For many solution providers, the answer to those questions is Dell EMC, Burns said, and the Round Rock, Texas vendor is stressing the importance of rolling its networking solutions into an end-to-end portfolio play, whether it includes traditional switching hardware or open stack software, Burns said.

"There are a lot of exciting opportunities we're working with the team on as it relates to the partner program including Dell EMC networking," Burns said. Dell EMC rolled out its new unified partner program in early February, providing strong rebates and incentives for server, storage and PC business lines.

Networking rebates under the new program closely follow those in the server line, which carries a 4 percent base rebate, a 1.5 percent growth rebate, 1 percent for attaching services, an 8 percent new business incentive and 0.95 percent MDF.

Cheryl Cook, Dell EMC's head of partner marketing, said solution providers have an opportunity to capitalize on broad shifts in customer behavior.
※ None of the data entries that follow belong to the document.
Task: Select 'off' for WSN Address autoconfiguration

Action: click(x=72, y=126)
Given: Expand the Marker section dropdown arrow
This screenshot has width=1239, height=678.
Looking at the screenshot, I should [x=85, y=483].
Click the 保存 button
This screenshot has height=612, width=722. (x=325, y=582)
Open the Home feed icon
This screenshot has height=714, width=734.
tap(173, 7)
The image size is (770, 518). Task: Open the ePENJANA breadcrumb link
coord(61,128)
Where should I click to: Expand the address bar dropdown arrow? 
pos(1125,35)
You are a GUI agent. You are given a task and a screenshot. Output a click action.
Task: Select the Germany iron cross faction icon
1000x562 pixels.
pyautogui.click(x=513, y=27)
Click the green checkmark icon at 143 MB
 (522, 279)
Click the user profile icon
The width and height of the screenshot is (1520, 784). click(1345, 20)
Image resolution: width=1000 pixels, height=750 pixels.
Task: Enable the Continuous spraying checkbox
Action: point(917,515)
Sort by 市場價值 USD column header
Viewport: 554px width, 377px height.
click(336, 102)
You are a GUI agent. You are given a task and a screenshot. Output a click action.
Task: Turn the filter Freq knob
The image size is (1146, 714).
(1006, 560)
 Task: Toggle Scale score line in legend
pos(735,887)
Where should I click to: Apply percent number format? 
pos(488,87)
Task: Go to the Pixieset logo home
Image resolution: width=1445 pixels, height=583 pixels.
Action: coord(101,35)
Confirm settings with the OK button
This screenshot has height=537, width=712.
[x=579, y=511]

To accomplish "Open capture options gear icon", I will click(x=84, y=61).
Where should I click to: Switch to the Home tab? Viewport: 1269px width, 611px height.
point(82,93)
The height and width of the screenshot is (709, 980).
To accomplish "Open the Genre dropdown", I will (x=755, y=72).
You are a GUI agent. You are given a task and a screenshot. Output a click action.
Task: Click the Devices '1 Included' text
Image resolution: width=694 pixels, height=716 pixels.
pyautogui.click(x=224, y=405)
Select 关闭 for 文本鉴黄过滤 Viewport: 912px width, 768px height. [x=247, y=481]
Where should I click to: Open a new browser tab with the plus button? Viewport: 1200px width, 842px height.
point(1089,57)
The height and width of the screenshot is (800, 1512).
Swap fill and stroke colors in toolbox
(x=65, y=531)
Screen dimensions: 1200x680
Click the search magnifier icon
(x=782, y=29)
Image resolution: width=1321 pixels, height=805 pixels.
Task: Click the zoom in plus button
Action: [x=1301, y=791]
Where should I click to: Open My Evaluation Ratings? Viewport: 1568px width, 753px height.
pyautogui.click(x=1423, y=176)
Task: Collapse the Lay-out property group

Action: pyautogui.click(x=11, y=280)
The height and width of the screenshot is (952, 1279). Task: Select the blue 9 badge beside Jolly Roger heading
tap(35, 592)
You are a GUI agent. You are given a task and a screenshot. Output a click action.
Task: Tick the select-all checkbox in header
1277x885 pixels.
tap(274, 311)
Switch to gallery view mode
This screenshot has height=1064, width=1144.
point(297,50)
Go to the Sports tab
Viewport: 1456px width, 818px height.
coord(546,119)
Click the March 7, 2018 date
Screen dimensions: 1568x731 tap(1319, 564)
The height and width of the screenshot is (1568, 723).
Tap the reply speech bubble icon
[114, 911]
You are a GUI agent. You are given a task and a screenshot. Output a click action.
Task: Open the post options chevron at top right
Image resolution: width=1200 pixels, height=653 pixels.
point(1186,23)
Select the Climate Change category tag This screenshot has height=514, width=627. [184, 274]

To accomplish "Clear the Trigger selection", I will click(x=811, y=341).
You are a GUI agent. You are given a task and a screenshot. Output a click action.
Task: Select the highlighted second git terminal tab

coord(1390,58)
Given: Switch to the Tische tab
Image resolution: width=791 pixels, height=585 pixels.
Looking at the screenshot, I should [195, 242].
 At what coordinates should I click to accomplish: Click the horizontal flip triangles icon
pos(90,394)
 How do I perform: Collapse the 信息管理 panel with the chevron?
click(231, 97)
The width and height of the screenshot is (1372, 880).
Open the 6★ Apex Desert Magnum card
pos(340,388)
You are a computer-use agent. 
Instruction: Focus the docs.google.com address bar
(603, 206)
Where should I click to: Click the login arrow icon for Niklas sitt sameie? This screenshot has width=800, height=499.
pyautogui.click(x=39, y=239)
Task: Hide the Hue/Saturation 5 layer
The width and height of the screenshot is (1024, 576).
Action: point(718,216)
"Customers have an appreciation of the fact that workloads have changed," Cook said. "Cisco's dominance was enabling a generation of client-server relationships. We've virtualized the server. It doesn't require the three-tier model, it's more two tier, and customers recognize the savings in these offerings. We've seen early success, demonstrable cost savings, demonstrable performance."

"There's a huge growth opportunity, and it's an area that is ripe for disruption and innovation," Cook said. "Trends in the infrastructure space are where things are moving to tighter integration, more software defined. We've seen virtualized compute, denser servers, all flash. Networking is that next frontier of innovation and growth."

Burns estimates that the networking market will favor the disaggregated, open, software-defined approach Dell EMC advocates in the next three to five years. The strategy has already taken hold among SaaS providers, webscale and other scale-out customers.

"You'll see us offering and announcing more and more combined Dell EMC server-storage-networking products in the future that allow this disaggregated, open customer choice capability versus here's a proprietary stack, you can deploy it in these, and oh, by the way, you need to do additional training. You don't need additional training," Burns said.

"I'm measuring us on, and I think [Dell Technologies Chairman and CEO] Michael [Dell] is measuring us on, are we helping our customers move from traditional to digital-ready to cloud-native applications by helping them have the data center of the future that can handle both traditional applications and also future-ready applications. We're focused very much on that," Burns said.

And while Dell offers traditional networking solutions through its Force10 unit, Burns draws a bold line between the traditional, proprietary stack where Cisco dominates the market with a more than 60 percent share, and its open model.

Traditional networking requires proprietary architectures, management tools, operating systems and specially-built application specific integrated circuits, Burns argues. Dell EMC's open networking solutions run on standard architecture and orchestration tools; optional SDN/NVO controllers, any networking operating system, open standard hardware, and circuitry.

Dan Serpico, CEO of FusionStorm, a San Francisco-based solution provider that works with Dell EMC, as well as networking powerhouses Cisco and HPE, said that while there is "absolutely" an opportunity for Dell EMC to drive growth in the networking market through its converged and hyper-converged solutions, he's not ready to predict market victory for open strategies generally.

"If I could predict that, I'd work in Vegas," Serpico said. "but we've seen a progression around open source in all aspects of the technology world, so why would we not see it take a stronger foothold in the networking side? We want to understand all the shifts in technology. The question is are we going to take advantage of that and build solutions that support that?"